VX , I assume you mean the nerve gas, is an organo-phosphate.
Does that mean Toyota will be 'strongest built cars on the road'?
Great, now you can get rid of your 329, 'cause the new version will only be 5 ounces!
Or be blown over byy a wind gust
I also ride a bike a lot. For every jerk in a car, I have found about 100 jerks on bikes. They are even jerks to other bicyclists. The bike paths I am referring to are separate from the road about 40 ft into a park. They run parallel to the road and go the same place the road does. Still we get a large number of in your face I am going to ride my bike on the road even if it kills both of us folks all the time. Me, I ride my bike on the bike path. It is a whole lot safer and more pleasant.
My first intro to the jerk on a bicycle mentality was in Berkeley, which I think still has the highest concentration. Riding a bicycle the wrong way down the middle of a 5 lane one-way street is to me the height of arrogance. The road running the other direction was one block over.
"lighter planes and rockets... stronger lighter armor plating"
Those seem like the most likely to have a big impact. In addition, perhaps troops could wear metal flack jackets.
"Smart@ss that I was (and probably still am, come to think of it) I said "oh, yeah?""
LOL!
"Still haven't made it thorough Trig, though."
That's the one I hated the most. I took 1st year calculus 3 times---once in high school and twice in college. That was the end of my math quest.
I did have one amazing experience with math, though. As a college freshman, I had to interview an adviser to try to get into "honors calculus." By chance, the person I was interviewing was the teacher of "super honors calculus". This consists of one freshman class (about 30 students)out of all the freshman in the University of Michigan.
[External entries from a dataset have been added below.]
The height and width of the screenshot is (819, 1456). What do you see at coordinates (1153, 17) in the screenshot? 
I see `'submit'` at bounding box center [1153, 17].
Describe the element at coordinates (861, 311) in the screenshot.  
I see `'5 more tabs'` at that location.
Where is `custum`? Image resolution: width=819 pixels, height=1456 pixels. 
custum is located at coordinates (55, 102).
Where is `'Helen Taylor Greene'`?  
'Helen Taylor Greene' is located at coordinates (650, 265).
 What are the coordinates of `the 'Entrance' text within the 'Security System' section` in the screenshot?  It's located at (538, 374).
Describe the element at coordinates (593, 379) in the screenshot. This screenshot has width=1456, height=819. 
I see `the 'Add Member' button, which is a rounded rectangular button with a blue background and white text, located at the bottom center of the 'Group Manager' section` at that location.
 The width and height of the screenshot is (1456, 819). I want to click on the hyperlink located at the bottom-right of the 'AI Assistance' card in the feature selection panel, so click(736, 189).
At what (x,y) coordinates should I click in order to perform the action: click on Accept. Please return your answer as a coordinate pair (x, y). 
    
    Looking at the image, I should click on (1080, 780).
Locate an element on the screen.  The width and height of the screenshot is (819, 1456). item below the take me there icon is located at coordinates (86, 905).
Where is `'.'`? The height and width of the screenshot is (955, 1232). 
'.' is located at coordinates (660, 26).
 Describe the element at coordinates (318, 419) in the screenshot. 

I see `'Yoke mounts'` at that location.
This guy concluded that I was smart (which was true) and also concluded that I could do math at a very high level (which turned out not to be true). So, I spent the first half of the first semester of my freshman year trying to solve problems such as: Prove that 1 + 1 = 2. After half a semester, I had failed to solve a single homework problem. I dropped the course.
I made the mistake of trying to take College Algebra and Trig at the same time. I got a B in Algebra, (after 15 semester hours of remedial math classes) but at the 10-week point, I was finally getting the stuff from the first 5 weeks of the trig class. I got a 34% on the final exam, and that was one of my higher grades...
I'll take trig again, some day, but not when I'm taking ANYTHING else.